> _GIVEN PASSAGE_:
---------------

Manchester trio LIINES craft a powerful, visceral riot grrrl influenced sound, underpinned by urgent guitars and a muscular rhythm section. They’ve just released their debut album ‘Stop-Start’, so we sent front woman Zoe McVeigh our 20 Questions.
Hi, how are you today what’s the weather like?
It’s grey and cloudy but to be honest, you get used to it being a Mancunian. It’s almost comforting having a reliable, grey sky.
How do most of your songs start life?
Usually by me in my living room with my acoustic guitar then if it passes the ‘catchy’ test, i.e. gets stuck in my head, then it gets taken to rehearsal. If I can’t remember it then it gets binned.
Have you ever been starstruck?
Yes and I usually end up saying something really stupid too! I met Mary Timony from Helium when LIINES supported Ex Hex a few years ago. Leila our drummer said “tell her Zoe” – by which she meant “tell her you’re a big fan and how much she’s influenced you!” – but somehow my brain translated that to me blurting out “I’m 35!” out of nowhere. I was (still am) mortified. I did get a lovely photo with Mary though!
The Royal Family: should they stay or should they go?
I really couldn’t care less about the Royal Family. There’s too much shit going on in the world and way too much attention given to them – GO!
If you weren’t doing this, what would you like to be?
I always wanted to be a mechanic. I love the idea of getting down and dirty and fixing things with my hands and it’s quite male dominated. It’s rare you see a female mechanic. Aside from Charlene Robinson (Kylie Neighbours) and Debbie Dingle (Emmerdale) I’ve never seen another one. I could be the third.
What’s your experience of being a female working in the music industry?

---------------

> _AIM OF THE EXERCISE_:
In the LIINES interview, what job does Zoe McVeigh say she always wanted to have?

> _DATA EXTRACT_:
---------------

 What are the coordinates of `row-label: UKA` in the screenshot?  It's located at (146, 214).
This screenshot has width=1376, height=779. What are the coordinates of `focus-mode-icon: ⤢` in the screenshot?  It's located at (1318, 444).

---------------

> _RESPONSE_:
A mechanic.